Um filme que disputa o Oscar. “Green Book, O Guia” concorre a cinco estatuetas (Melhor Filme, Melhor Ator para Viggo Mortensen, Melhor Ator Coadjuvante para Mahersala Ali, Melhor Roteiro Original e Melhor Montagem). Temos aqui uma ótima história baseada em eventos reais que aborda mais uma vez a questão do racismo nos Estados Unidos. Vamos precisar lançar mão dos spoilers aqui.
O plot gira em torno de Tony Lip (interpretado por Mortensen), um leão de chácara ítalo-americano, que resolve seus problemas no trabalho na base da porrada no Night Club Copacabana, local em que trabalha em Nova York. O problema é que um chefão mafioso local ficou chateado pois seu chapéu sumiu no Night Club e ele o “fechou para obras” alguns meses. Assim, Lip precisou encontrar um emprego temporário e ele o obteve com o Dr. Don Shirley (interpretado por Ali), um pianista muito rico e muito refinado que o contrata para ser seu motorista e segurança numa turnê pelo sul dos Estados Unidos, lembrando que Shirley é negro e estamos nos Estados Unidos muito racista da década de 60. Assim, a película mostra como foi essa viagem, a aproximação entre Lip e Shirley e quais foram as situações de racismo que os dois foram encontrando ao longo da viagem.
Esse é um filme sobre identidade e dignidade. Temos aqui um branco ítalo-americano vaca brava que é racista e descobre com Shirley o que é viver sob o estigma do preconceito. Lip também vai descobrir outras coisas com Shirley: o autocontrole, ter mais tato, educação, buscar objetivos construtivos em sua vida, ser politicamente correto e escrever cartas bonitas.
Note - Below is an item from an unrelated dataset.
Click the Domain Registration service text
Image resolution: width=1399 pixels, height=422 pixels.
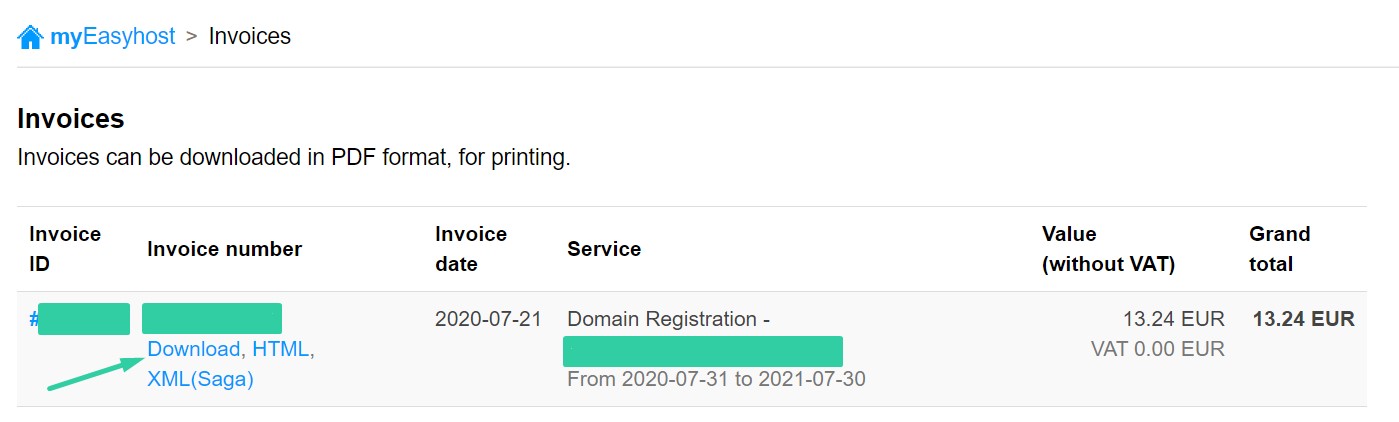(x=668, y=319)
Já Shirley aprende com Lip hábitos mais “mundanos” como comer frango frito ou uma forma mais descolada e sincera de ver a vida. No tocante à identidade, o personagem Shirley é o mais interessante, pois ele é negro e não vive como os “seus”, que são de um estrato social mais pobre. Mas mesmo assim é rechaçado pelos brancos. Então ele não é negro nem branco. E Lip é branco mas também é visto com preconceito pelos WASPs por ser de descendência de imigrante italiano. Essa interação entre os dois personagens teve uma química muito boa e justifica inteiramente as indicações a melhor ator e ator coadjuvante, assim como a de melhor filme e roteiro original.
A questão do racismo no sul dos Estados Unidos na década de 60 foi um personagem à parte. O próprio título do filme, “Green Book” se refere a uma espécie de guia turístico para negros em viagem ao sul do país onde são indicados os hotéis e atrações turísticas exclusivas para negros. Chegava a ser surreal as elites sulistas recebendo Shirley com toda a pompa de uma celebridade e lhe reservando os piores lugares como camarim e banheiro na parte de fora (a popular “casinha”), isso sem falar do fato dele ser proibido de jantar nos próprios lugares em que ele tocava.
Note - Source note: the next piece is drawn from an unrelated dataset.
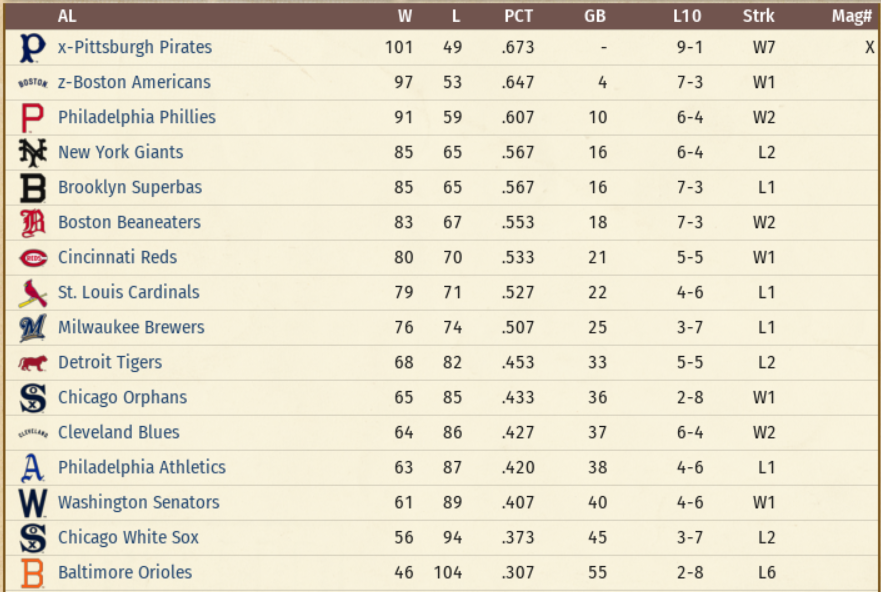
Task: Open the Cleveland Blues team link
Action: (119, 432)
E aí, todo esse racismo ajudou a cimentar a afinidade entre os personagens protagonistas do filme, servindo de ponte entre eles. Lip deixava de ser racista ao se identificar cada vez mais com Shirley e Shirley se encontrava em sua identidade ao se aproximar de Lip. E o filme cumpria sua função social de denúncia ao chamar a atenção mais uma vez para uma mazela que insiste em perdurar até os dias de hoje.
Dessa forma, “Green Book, O Guia” faz jus a todas as indicações ao Oscar que recebeu, traz uma história real muito instigante, personagens e atores fenomenais e mais uma vez denuncia os problemas do racismo. Mais uma película para ver, ter e guardar.